À 63 ans, Claude Pivi était apparu fatigué à la barre, lors de sa comparution au procès du massacre du stade de Conakry, en novembre 2022. Diminué, la mine renfrognée, sous le feu roulant des questions des avocats, l’homme n’impressionnait plus vraiment. Désormais, il hante les cauchemars des Guinéens.
Après l’évasion de la Maison centrale, une vidéo a été largement partagée sur les réseaux sociaux en Guinée, montrant un accrochage violent entre des membres du commando et des soldats, au carrefour de l’autoroute Fidel Castro et de l’hôpital Donka, au cours de leur fuite. Sur les images captées par une caméra de surveillance, on voit les militaires en difficulté, obligés de battre en retraite sous le feu nourri d’hommes couverts de gris-gris. Un témoin de la scène raconte que les balles tirées par les militaires guinéens n’atteignaient pas leurs cibles qui semblaient bénéficier d’une protection surnaturelle.
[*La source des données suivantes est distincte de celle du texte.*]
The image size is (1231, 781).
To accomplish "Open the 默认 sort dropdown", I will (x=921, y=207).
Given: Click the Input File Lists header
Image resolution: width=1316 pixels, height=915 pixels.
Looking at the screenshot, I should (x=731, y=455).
Parmi les autres pouvoirs de Pivi: il aurait la capacité de se transformer en animal. « Moi personnellement, ça, je n’y crois pas, s’amuse l’avocat. S’il pouvait disparaître, je pense qu’il aurait attendu d’être en pleine audience et puis paf ! » Mais tant que Pivi sera en fuite, les habitants de Conakry ne pourront s’empêcher de regarder d’un œil circonspect les chats errants qui déambulent à travers la capitale.